MySQL | Maria DB Galera Cluster Concepts | Galera Cluster Components

Features of Galera Cluster:
  • Multi-master - Galera cluster is real multi master, all the nodes are available for read and write operation.
  • Synchronous replication - Replication in Galera cluster is synchronous. There is no slave, so there is no slave lag, either write to all node or all roll back.
  • Tightly coupled - All nodes in Galera cluster are coupled tightly. Data on all node is same.
  • Performance - Galera cluster support multi threaded to balance workload
  • No failover - As there is no slave so there is not master slave failover.
  • Hot standby - Standby nodes are always available and have same data, so there is hot standby.
  • Automatic node provisioning - While adding new node to cluster family there is no need to manually back up the database, no need to restore backup to new node.
  • InnoDB - Galera cluster supports only InnoDB engine.
  • Transparent to application - Galera cluster is transparent to application
  • No splitting - No read and write node, all nodes are read and write, so no splitting is require.

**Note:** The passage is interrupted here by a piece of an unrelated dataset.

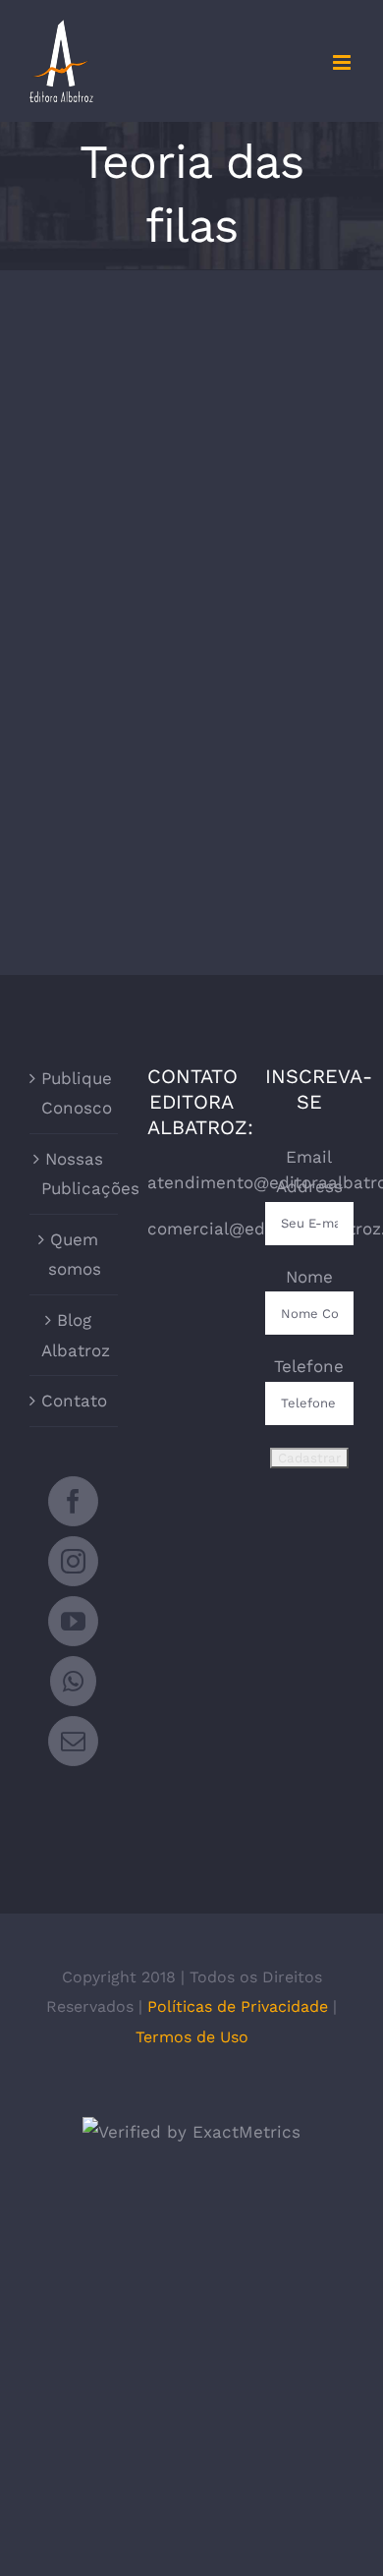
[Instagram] (73, 1561)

    Galera cluster Components for MySQL | MariaDB: DBMS, Plugins, and Interface.
  • Transactional Database Management System that runs on the individual node, MySQL or MariaDB.

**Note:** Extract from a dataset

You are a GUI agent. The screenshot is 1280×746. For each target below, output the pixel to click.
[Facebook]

  • Galera Replication Plugin which enables write-set replication service functionality.
  • Group Communication Plugins, such as gcomm and Spread. The Spread toolkit provides a high performance messaging service that is resilient to faults across local and wide area networks.
  • wsrep API. The interface consists of wsrep hooks and dlopen()
1. wsrep hooks - integration with DB server engine for write-set replication.
2. dlopen() - Function that makes the wsrep provider available to the wsrep hooks
wsrep API uses a Global Transaction ID in order to keep the state identical across the cluster.
Galera Replication Plugin consists of the following components: 
  • Certification Layer which prepares the write-sets and performs certification checks on them, ensuring that they can be applied.
  • Replication Layer which manages the replication protocol and provides the total ordering capability.
Group Communication Framework:
Gcomm:
This layer provides a plugin architecture for the various group communication systems that connect to Galera Cluster.
Spread:
The Spread toolkit provides a high performance messaging service that is resilient to faults across local and wide area networks. Spread functions as a unified message bus for distributed applications, and provides highly tuned application-level multicast, group communication, and point to point support. Spread services range from reliable messaging to fully ordered messages with virtual synchrony delivery guarantees.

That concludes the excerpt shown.